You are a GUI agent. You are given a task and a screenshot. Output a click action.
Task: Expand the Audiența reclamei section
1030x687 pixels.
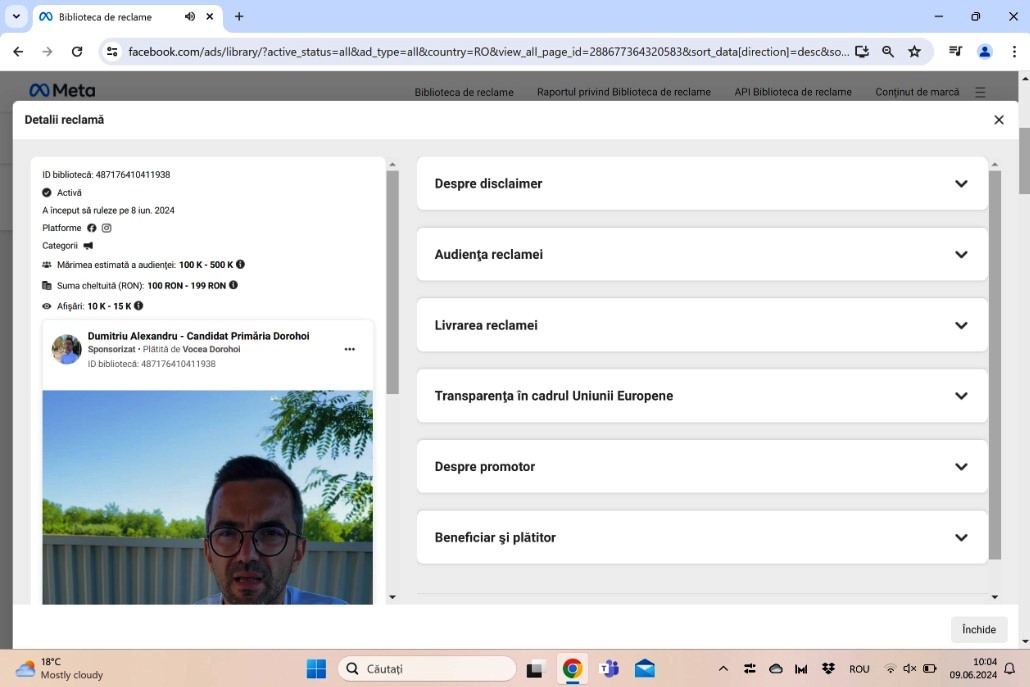tap(701, 255)
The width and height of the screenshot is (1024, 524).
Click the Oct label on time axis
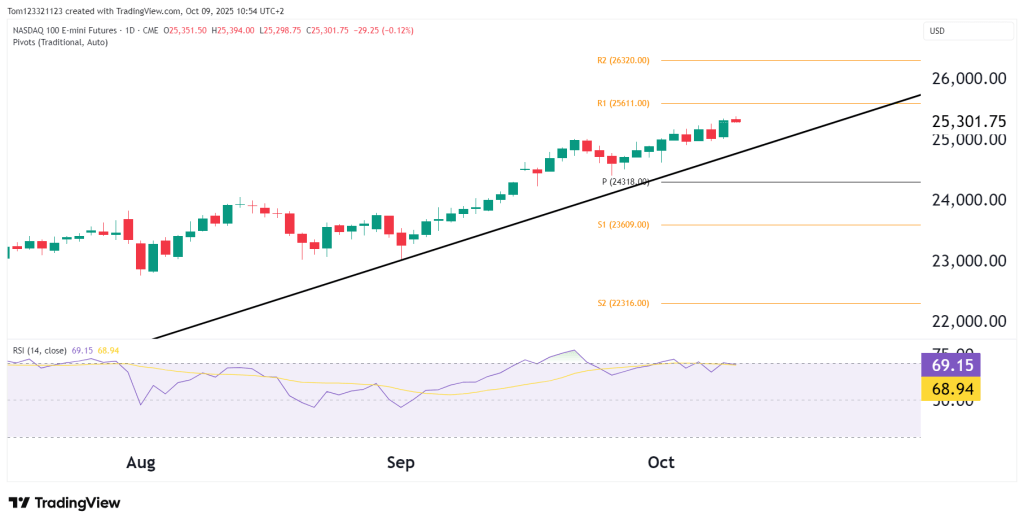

= = = =

* **Required work**:
Find the word "screenshot" in the entries, and copy every line it shows up in.

* **Completed exercise**:
You are a GUI agent. You are given a task and a screenshot. Output a click action.
The width and height of the screenshot is (1024, 524).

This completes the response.